Wednesday, November 9, 2011

Somewhere in Time


Revisiting the Past. Reinventing the Future. These themes are the bread and butter that Hollywood lives on, Universal themes, if you will. The idea of going back in time to correct mishaps and to revisit and recapture old glories is an alluring one that reverberates perpetually. Who wouldn't want to go back in time to sow their wild oats while making a few minor correction along the way? This very theme is revisited in Woody Allen's "Midnight in Paris."

I should note here that I avoid at all costs anything and everything involving the Wilson brothers but I was compelled by Allen's latest handiwork. Anyways, the film features Wilson as a novelist, accompanied by his uptight fiance(Rachel McAdams), who is magically transported to Paris in the 1920s. He hangs out and parties with Cole Porter, F. Scott and Zelda  Fitzgerald, Ernest Hemingway, Salvador Dali, Luis Bunel, Pablo Picasso, and Gertrude Stein. Obviously, this is a dream come true for Wilson, the opportunity of a lifetime.
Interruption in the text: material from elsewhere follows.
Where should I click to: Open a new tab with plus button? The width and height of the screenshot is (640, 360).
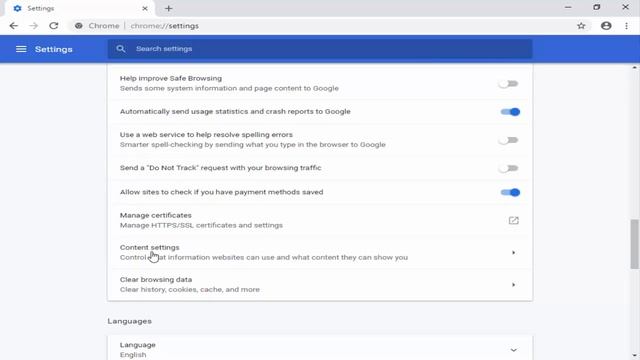[x=169, y=8]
Social Dissonance is an underlying theme for the film-Wilson obviously feels ill at ease in his own time and no doubt feels that a simpler, happier time would alleviate many of his problems. The Golden Age. I must admit that I too have pondered  this idea at great length. If I were to be drawn back in time I would favor being transported somewhere within the Victorian Age. Musically, Romanticism was all the rage, anything Baroque deemed quaint and out of fashion. This was Francisco Tarrega's world. This era was the calm before the storm-who knew that World War I was right around the corner?

On the topic of revisiting old paths, I decided to go back and listen to "Loveless" from My Bloody Valentine. I wish that I could say that I read about them in Pitchfork or in Rolling Stone but the truth is that a long while back, when I still read guitar magazines, I read a mostly unflattering review of the band and its work. That did it-I was hooked. When I first listened to My Bloody Valentine I felt like I was in a very long, reverby tunnel where everything is constantly in motion, in a state of Vibrato. I initially found the music repugnant and yet I somehow was drawn to it-its fuzzy, punk, and out-of-tune vibe stuck out like a sore thumb. My old Audio Engineering teacher, Ray Dillard, gave me the greatest piece of advice ever: If at first you don't like a piece of music, listen to it another ten times. I have carried his words of wisdom with me ever since.

So there you have it: Midnight in Paris and "Loveless" from My Bloody Valentine. Go check them out and maybe that gray little cloud hanging above your life will slowly dissipate.